What the exercise asks - Please transcribe exactly the line that holds "Viewport: 1753px width, 655px height." and all lines that follow it to the end of the records below, omitting any pictures.

Stored records -
*** Begin section ***
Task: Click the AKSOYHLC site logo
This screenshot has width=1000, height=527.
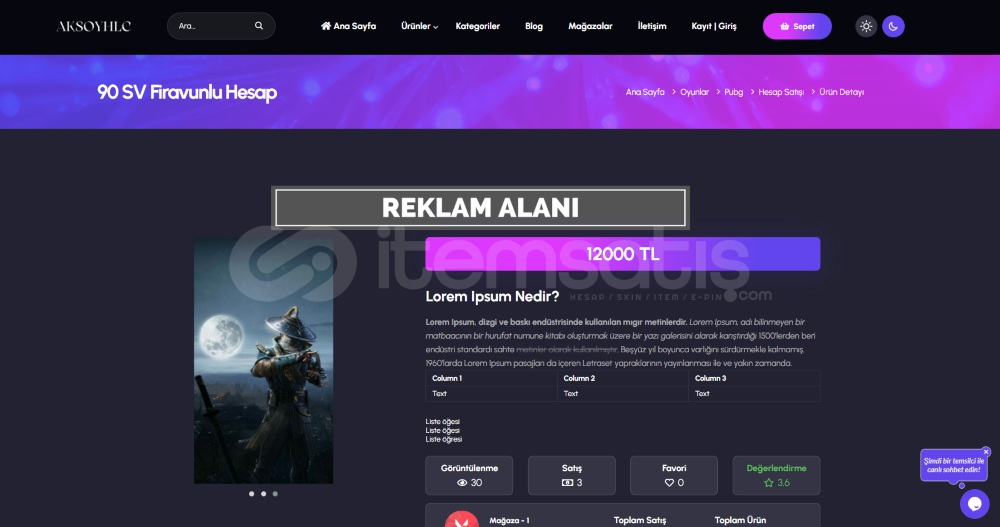Action: [94, 26]
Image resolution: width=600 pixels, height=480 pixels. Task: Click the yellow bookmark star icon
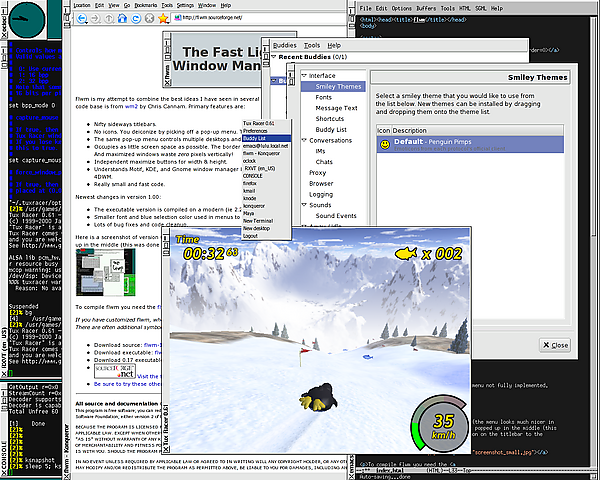pyautogui.click(x=163, y=18)
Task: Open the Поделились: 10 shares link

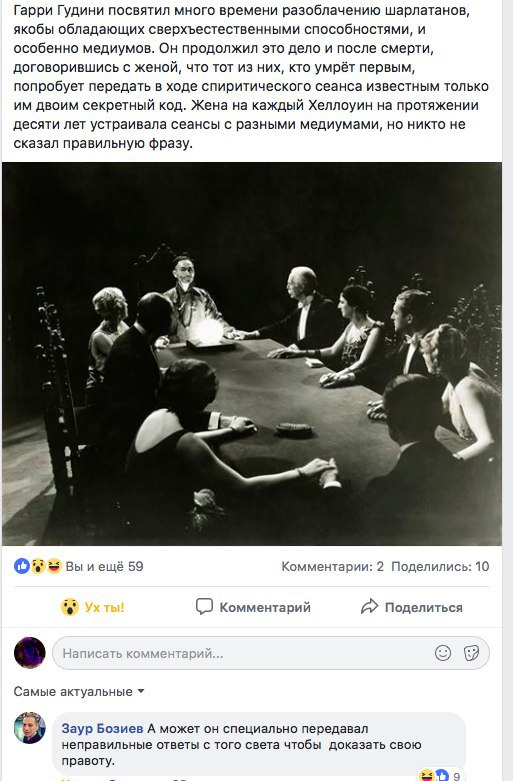Action: coord(440,566)
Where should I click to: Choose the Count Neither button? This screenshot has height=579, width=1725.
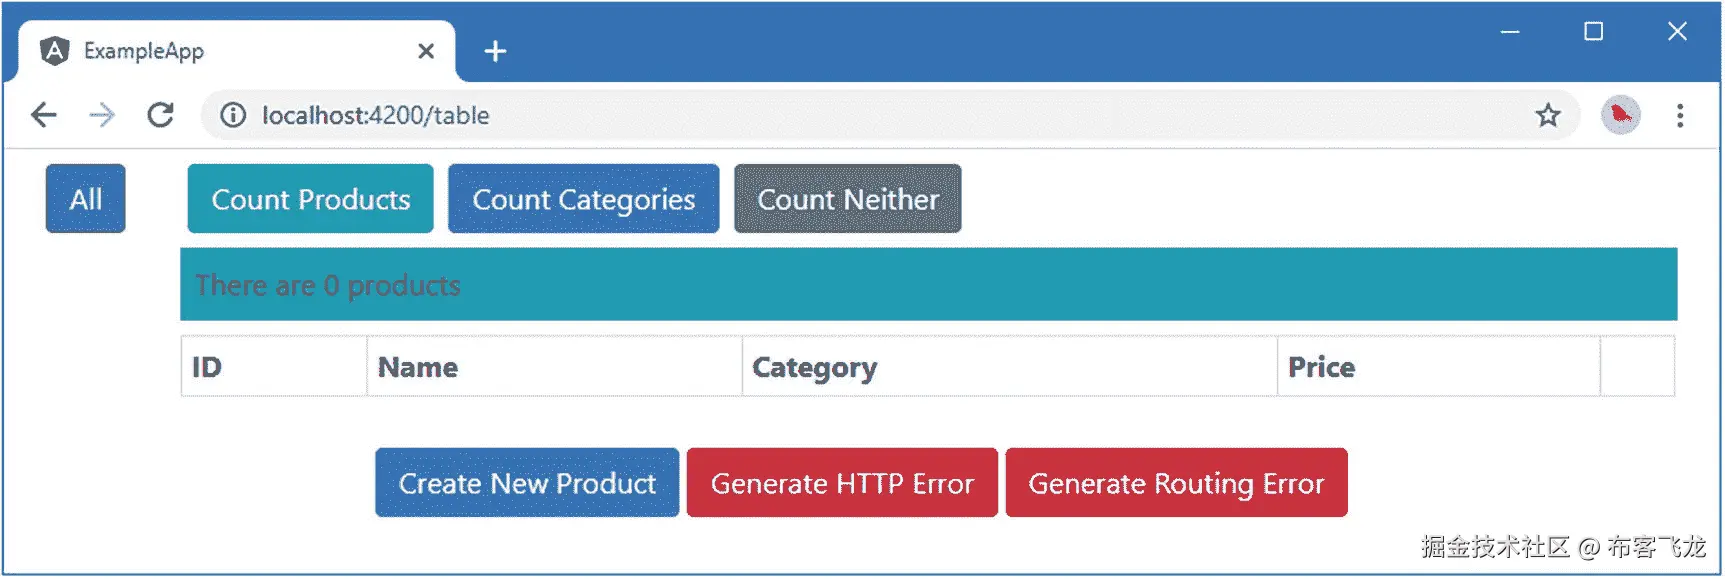pyautogui.click(x=847, y=199)
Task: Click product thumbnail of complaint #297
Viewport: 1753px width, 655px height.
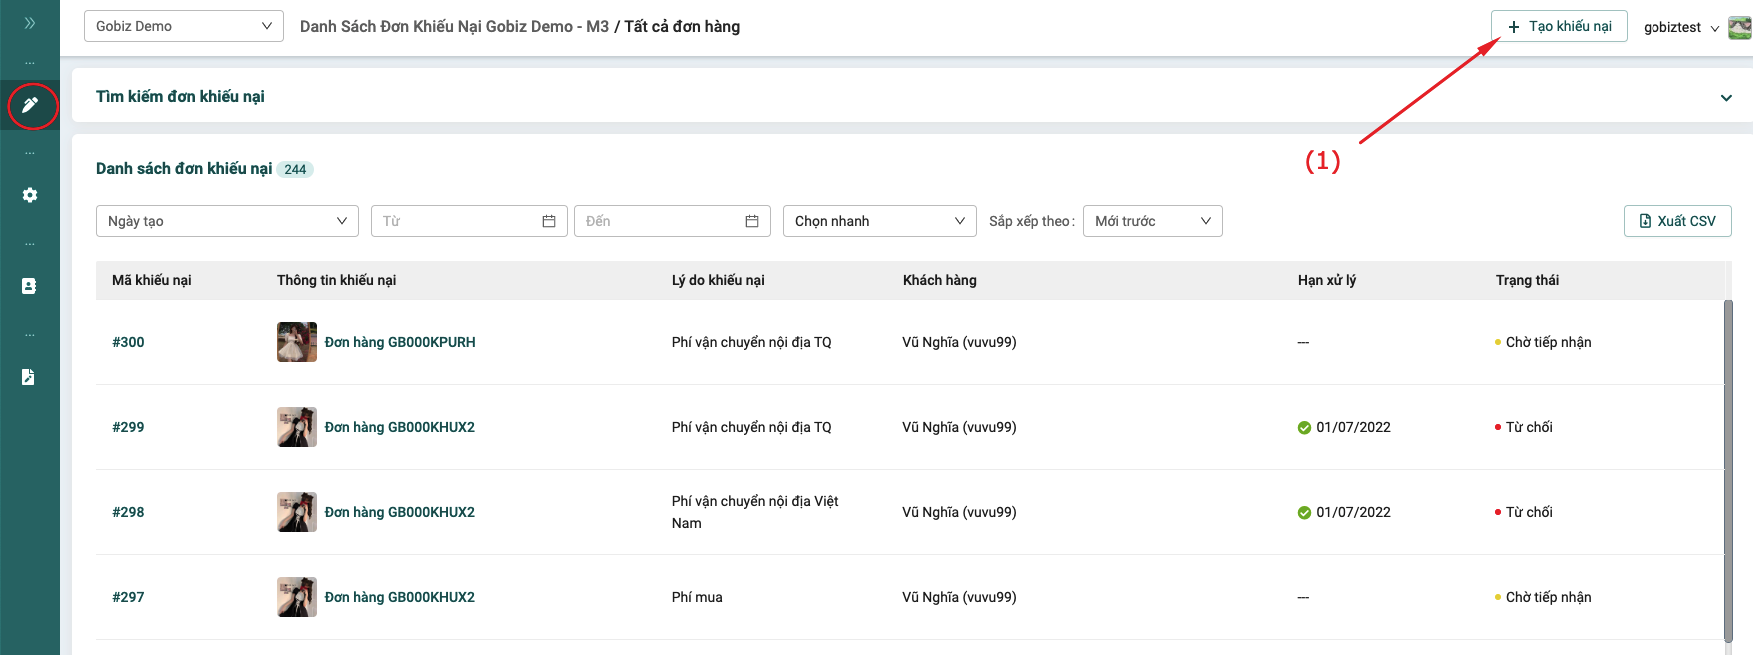Action: [297, 597]
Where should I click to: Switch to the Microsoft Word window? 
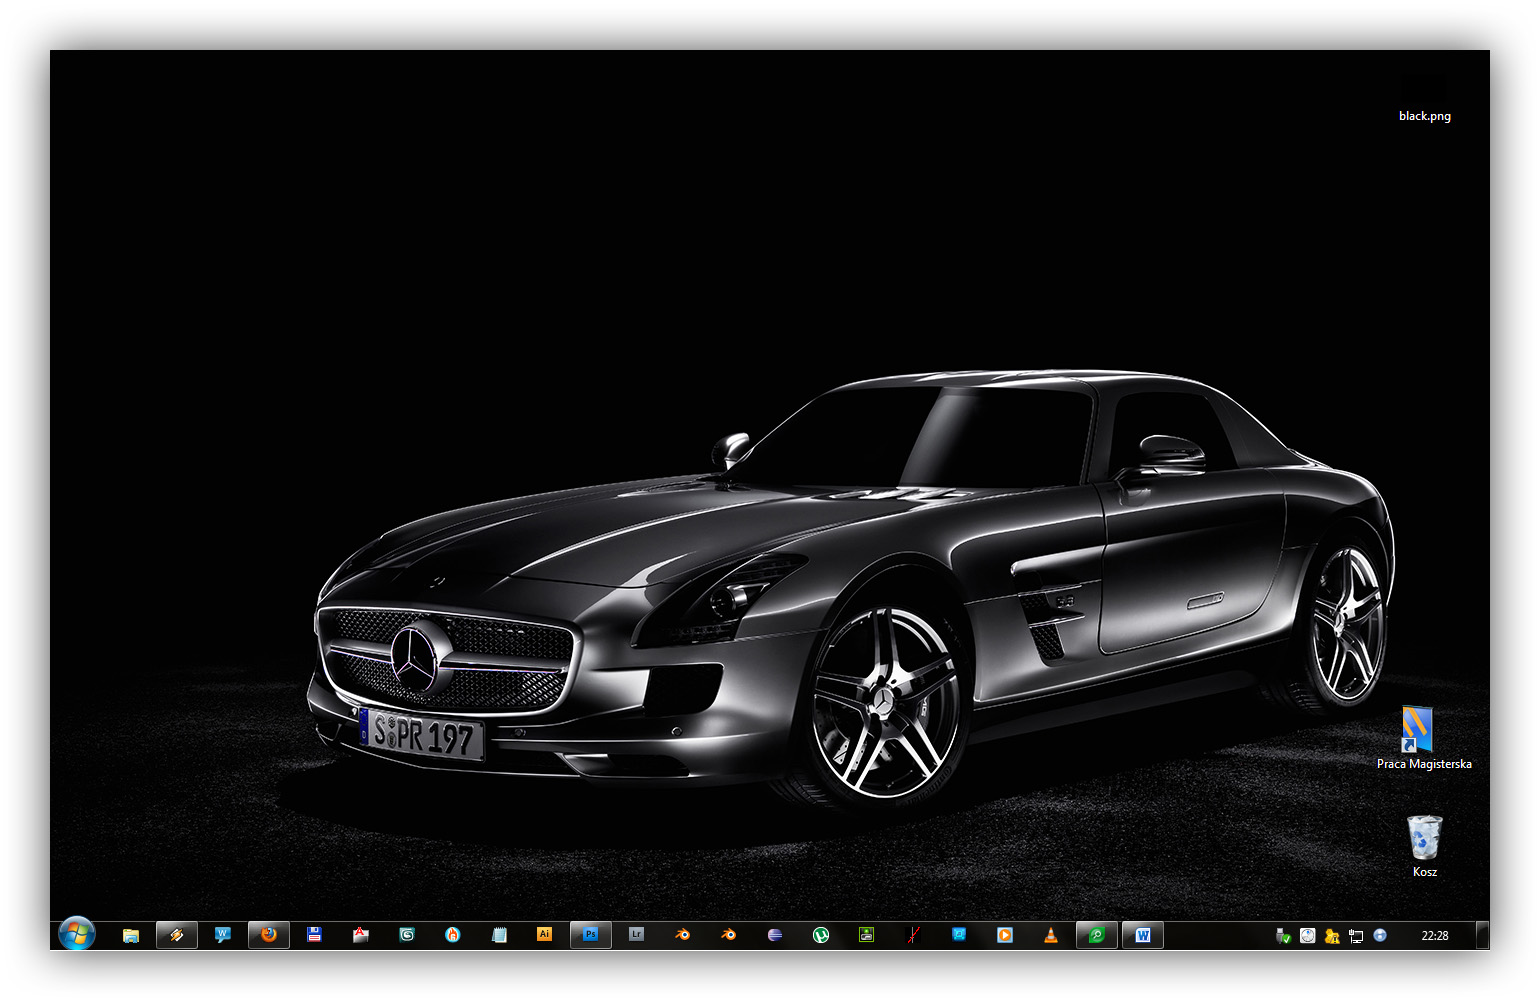[x=1142, y=936]
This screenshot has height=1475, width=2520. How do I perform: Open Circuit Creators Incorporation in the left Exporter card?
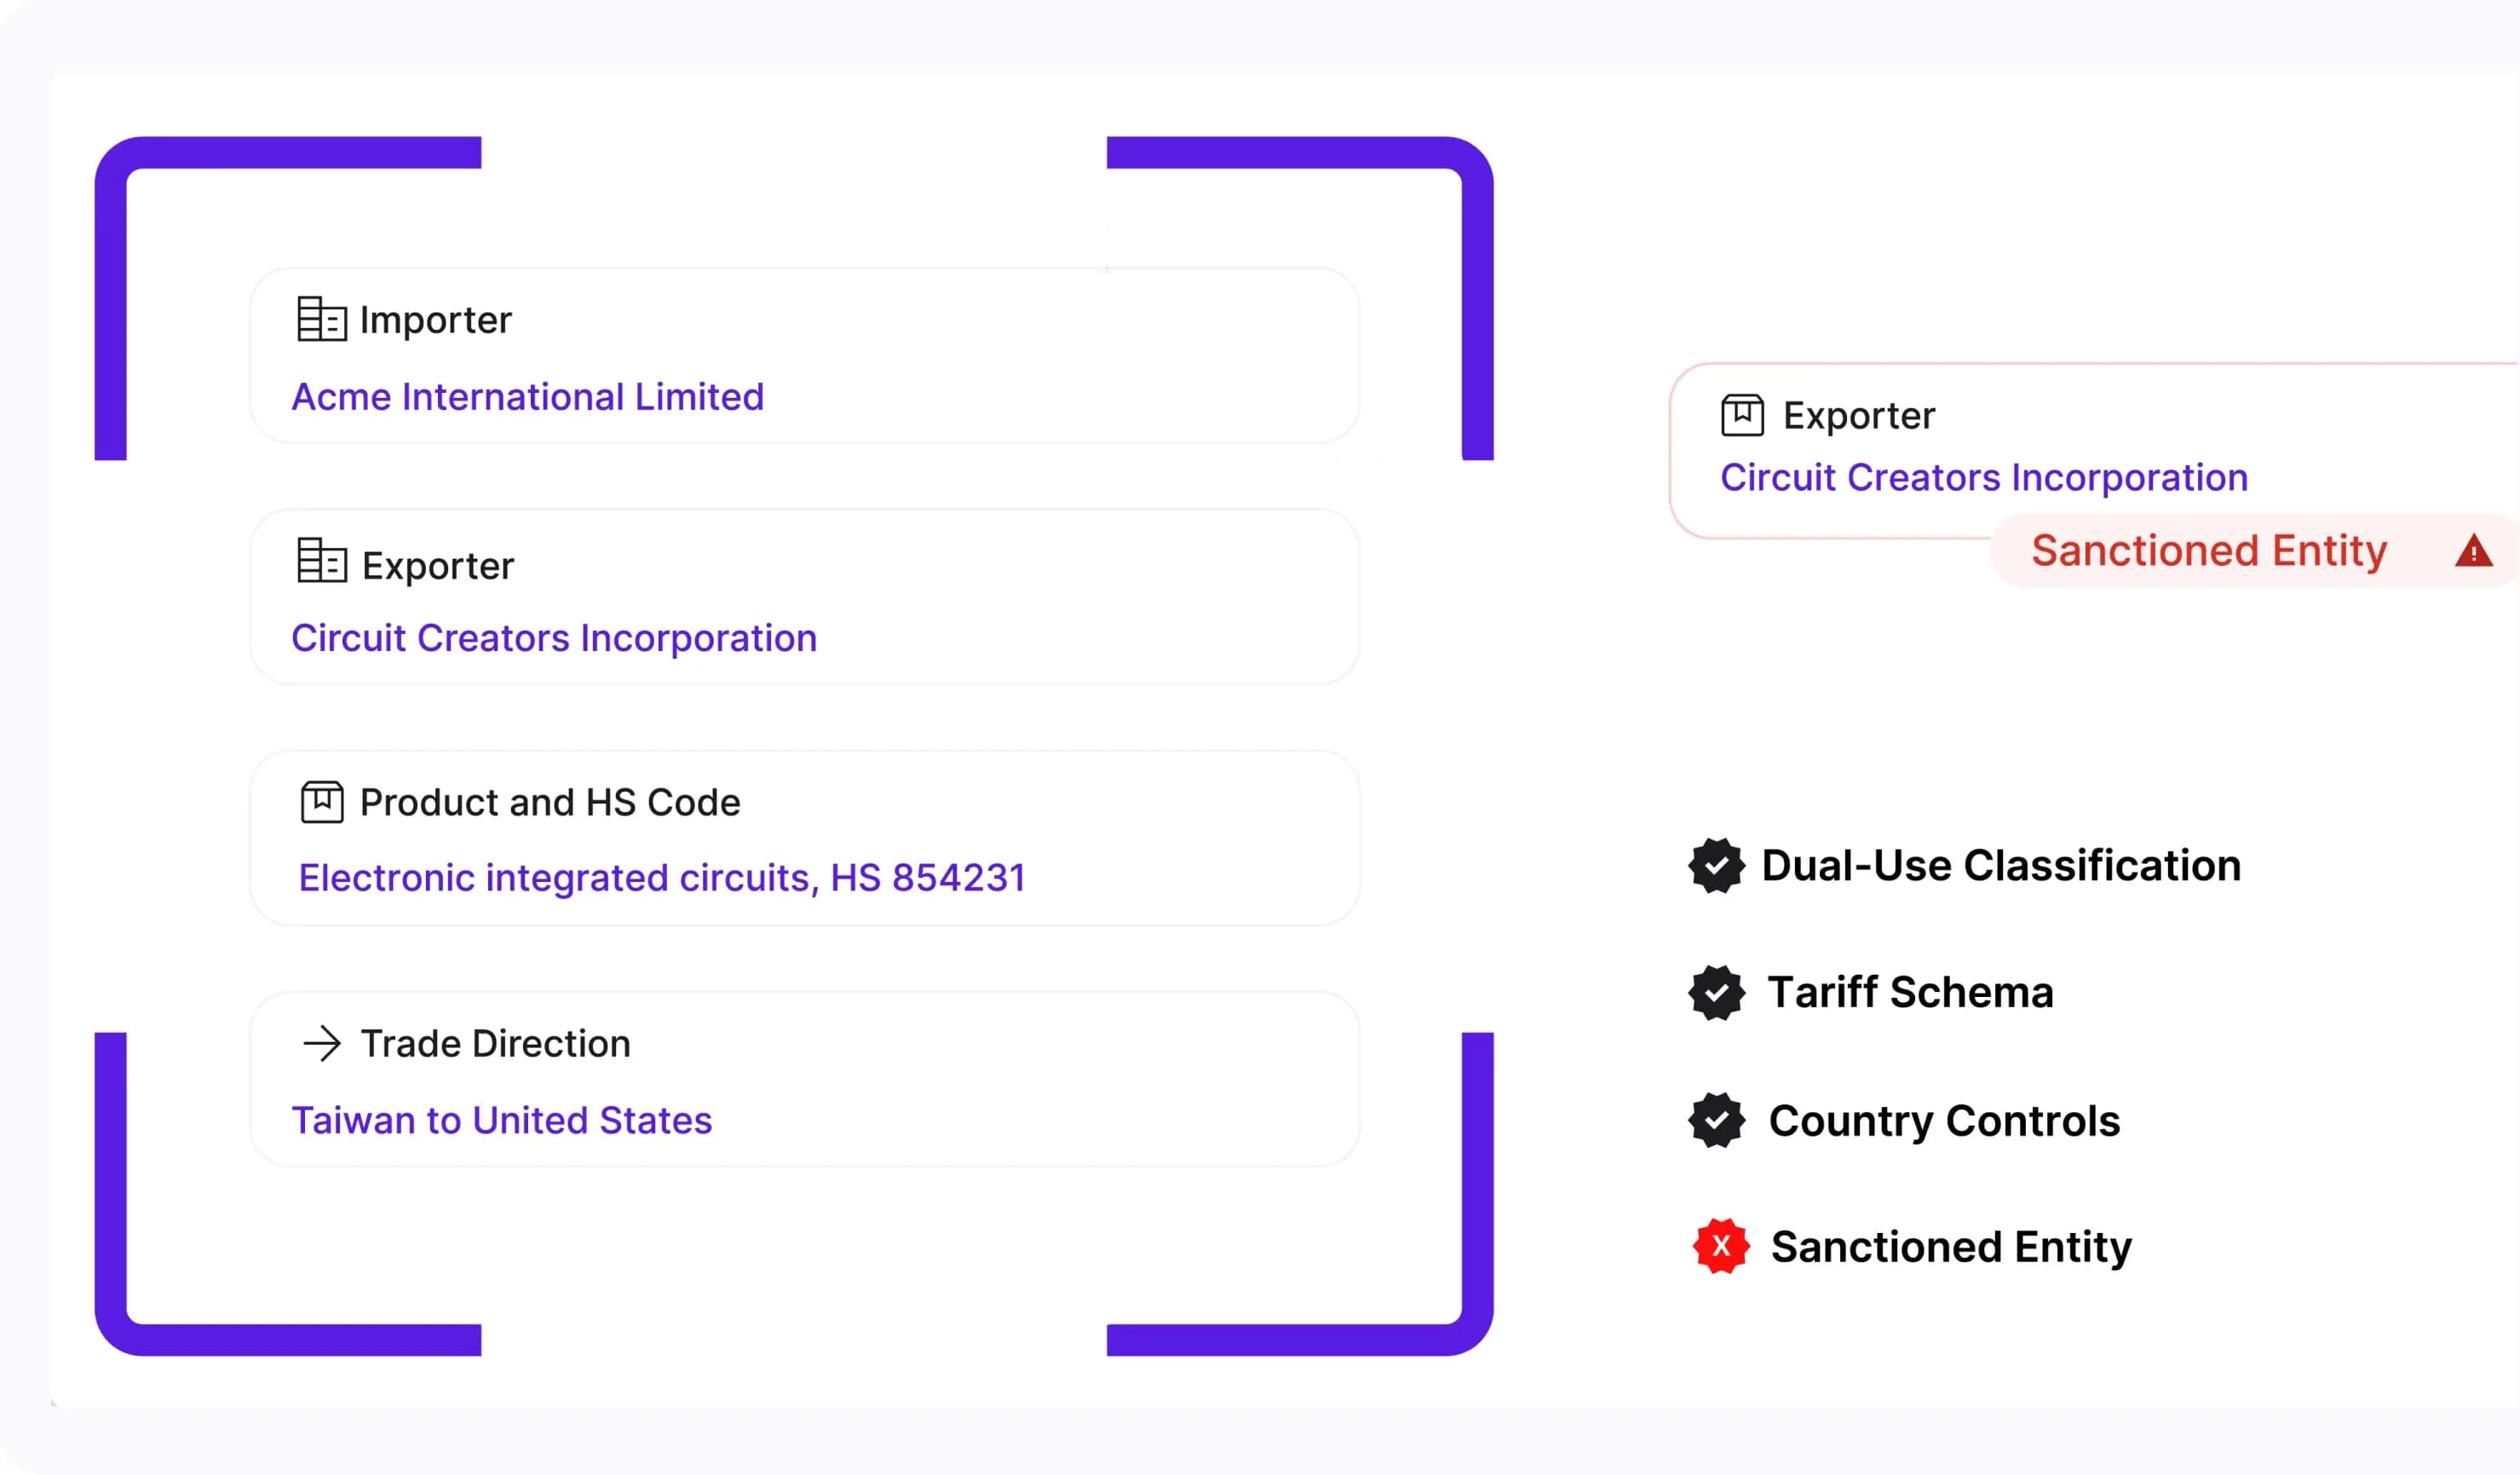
*** End section ***
Written response -
Viewport: 1753px width, 655px height.
Action: [297, 597]
Where should I click to: Switch to the Microsoft Word window? 
[x=1142, y=936]
This screenshot has height=1475, width=2520. How do I perform: Open Circuit Creators Incorporation in the left Exporter card?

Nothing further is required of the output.